THE REQUEST:
Copy out the lines of the material verbatim, starting at the line that contains "Given: Open Widgets from sidebar submenu" and ending at the line that contains "This screenshot has height=1115, width=1601.".

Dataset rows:
-*-

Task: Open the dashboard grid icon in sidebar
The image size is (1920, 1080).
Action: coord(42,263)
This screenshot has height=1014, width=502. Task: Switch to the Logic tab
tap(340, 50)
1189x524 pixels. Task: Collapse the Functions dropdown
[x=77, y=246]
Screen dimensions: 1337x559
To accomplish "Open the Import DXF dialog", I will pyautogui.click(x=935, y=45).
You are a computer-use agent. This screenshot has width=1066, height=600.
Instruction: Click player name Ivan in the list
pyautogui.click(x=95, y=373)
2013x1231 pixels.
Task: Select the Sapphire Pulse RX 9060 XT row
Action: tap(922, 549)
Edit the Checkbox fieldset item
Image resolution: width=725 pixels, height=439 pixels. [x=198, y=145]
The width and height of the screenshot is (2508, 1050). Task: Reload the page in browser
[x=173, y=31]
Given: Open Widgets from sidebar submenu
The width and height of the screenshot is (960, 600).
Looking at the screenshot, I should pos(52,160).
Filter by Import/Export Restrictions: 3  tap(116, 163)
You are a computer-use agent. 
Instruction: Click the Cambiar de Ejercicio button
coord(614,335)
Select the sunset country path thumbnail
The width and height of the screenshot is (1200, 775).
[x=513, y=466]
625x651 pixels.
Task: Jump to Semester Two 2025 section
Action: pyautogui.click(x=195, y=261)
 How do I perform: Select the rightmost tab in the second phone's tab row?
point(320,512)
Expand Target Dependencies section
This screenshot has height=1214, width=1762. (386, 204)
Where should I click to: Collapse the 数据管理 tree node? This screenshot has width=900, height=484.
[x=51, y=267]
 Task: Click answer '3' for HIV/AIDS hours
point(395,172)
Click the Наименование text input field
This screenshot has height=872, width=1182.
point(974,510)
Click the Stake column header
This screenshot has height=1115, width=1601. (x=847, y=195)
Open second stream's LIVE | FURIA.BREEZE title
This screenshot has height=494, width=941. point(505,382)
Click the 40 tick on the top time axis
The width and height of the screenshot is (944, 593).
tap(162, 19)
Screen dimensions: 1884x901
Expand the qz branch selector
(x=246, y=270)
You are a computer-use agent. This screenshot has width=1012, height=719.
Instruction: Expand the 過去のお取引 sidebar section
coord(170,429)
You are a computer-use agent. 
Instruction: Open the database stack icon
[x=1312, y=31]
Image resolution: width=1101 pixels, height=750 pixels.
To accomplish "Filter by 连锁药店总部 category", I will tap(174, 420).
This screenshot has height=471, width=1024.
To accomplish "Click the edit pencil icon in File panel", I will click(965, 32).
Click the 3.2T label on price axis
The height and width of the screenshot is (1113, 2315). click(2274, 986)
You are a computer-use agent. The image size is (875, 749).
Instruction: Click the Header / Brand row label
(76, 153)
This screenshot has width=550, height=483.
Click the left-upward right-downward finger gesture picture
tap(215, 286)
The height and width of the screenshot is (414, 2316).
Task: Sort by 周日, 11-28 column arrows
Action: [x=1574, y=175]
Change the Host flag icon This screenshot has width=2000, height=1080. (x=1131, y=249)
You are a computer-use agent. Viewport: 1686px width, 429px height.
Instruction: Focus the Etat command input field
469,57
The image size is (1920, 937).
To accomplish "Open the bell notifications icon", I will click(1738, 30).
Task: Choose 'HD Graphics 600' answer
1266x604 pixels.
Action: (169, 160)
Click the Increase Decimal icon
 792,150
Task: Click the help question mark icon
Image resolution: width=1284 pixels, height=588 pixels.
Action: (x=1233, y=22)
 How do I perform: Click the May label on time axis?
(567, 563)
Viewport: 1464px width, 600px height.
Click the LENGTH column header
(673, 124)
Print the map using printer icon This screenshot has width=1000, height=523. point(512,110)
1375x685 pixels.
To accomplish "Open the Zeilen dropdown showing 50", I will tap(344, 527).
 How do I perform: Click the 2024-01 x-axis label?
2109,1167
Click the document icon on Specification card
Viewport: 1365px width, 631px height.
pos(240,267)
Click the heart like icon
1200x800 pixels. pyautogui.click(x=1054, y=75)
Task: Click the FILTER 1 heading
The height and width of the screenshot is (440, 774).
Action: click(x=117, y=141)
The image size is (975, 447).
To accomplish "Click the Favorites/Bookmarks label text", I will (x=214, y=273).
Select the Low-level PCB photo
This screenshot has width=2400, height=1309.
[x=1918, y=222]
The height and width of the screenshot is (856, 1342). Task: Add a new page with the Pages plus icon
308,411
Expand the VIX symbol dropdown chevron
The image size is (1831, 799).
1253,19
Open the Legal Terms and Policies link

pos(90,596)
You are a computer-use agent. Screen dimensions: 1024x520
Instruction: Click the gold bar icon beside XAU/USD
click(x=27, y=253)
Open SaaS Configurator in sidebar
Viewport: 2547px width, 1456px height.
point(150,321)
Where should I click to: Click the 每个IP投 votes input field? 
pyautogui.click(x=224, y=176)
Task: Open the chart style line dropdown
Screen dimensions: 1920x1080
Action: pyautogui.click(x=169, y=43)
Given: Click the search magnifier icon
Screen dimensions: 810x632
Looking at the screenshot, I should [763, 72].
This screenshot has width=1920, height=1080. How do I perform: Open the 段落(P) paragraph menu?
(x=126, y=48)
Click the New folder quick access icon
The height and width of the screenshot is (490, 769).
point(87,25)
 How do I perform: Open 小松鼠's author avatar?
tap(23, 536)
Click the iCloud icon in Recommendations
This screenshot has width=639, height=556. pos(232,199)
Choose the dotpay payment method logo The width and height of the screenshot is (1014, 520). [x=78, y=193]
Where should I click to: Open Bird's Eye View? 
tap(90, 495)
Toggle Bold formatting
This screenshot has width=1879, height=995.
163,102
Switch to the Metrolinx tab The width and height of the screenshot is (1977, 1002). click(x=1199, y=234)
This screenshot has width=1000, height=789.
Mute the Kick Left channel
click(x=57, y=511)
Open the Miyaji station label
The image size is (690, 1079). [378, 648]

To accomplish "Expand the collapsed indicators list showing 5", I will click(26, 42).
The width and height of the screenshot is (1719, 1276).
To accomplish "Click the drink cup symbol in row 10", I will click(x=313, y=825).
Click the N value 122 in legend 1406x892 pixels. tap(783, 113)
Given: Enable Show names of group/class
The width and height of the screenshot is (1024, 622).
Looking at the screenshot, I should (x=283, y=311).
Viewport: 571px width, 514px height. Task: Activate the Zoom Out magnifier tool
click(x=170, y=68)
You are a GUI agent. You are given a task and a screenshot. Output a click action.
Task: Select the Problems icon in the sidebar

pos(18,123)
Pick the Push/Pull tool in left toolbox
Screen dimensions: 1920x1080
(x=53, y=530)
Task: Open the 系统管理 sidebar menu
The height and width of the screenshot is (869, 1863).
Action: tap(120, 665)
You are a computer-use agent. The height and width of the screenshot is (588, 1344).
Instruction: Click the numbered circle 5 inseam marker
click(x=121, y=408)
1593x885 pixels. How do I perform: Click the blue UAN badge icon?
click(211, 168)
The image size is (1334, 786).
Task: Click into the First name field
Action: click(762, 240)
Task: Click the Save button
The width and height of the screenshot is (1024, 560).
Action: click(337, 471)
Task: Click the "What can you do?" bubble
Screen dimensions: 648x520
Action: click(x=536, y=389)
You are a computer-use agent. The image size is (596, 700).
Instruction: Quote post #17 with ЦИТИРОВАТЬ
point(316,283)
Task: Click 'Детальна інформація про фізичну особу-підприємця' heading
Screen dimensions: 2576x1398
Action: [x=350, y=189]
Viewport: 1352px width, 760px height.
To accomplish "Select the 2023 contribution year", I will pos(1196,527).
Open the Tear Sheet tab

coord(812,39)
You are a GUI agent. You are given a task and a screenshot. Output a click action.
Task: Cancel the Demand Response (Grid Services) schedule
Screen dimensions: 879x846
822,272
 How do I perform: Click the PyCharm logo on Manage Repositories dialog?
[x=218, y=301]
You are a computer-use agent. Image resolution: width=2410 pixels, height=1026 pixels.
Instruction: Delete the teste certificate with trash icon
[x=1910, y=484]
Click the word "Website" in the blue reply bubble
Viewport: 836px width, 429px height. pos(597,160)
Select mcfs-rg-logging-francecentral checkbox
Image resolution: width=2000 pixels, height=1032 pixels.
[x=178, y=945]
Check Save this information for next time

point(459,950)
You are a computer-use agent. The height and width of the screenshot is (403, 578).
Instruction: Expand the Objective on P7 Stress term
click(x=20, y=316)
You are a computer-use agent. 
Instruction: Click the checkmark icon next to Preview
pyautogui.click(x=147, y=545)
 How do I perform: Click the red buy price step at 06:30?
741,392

-*-

RESULT:
Given: Open Widgets from sidebar submenu
The width and height of the screenshot is (960, 600).
Looking at the screenshot, I should pos(52,160).
Filter by Import/Export Restrictions: 3  tap(116, 163)
You are a computer-use agent. 
Instruction: Click the Cambiar de Ejercicio button
coord(614,335)
Select the sunset country path thumbnail
The width and height of the screenshot is (1200, 775).
[x=513, y=466]
625x651 pixels.
Task: Jump to Semester Two 2025 section
Action: pyautogui.click(x=195, y=261)
 How do I perform: Select the rightmost tab in the second phone's tab row?
point(320,512)
Expand Target Dependencies section
This screenshot has height=1214, width=1762. (386, 204)
Where should I click to: Collapse the 数据管理 tree node? This screenshot has width=900, height=484.
[x=51, y=267]
 Task: Click answer '3' for HIV/AIDS hours
point(395,172)
Click the Наименование text input field
This screenshot has height=872, width=1182.
point(974,510)
Click the Stake column header
This screenshot has height=1115, width=1601. (x=847, y=195)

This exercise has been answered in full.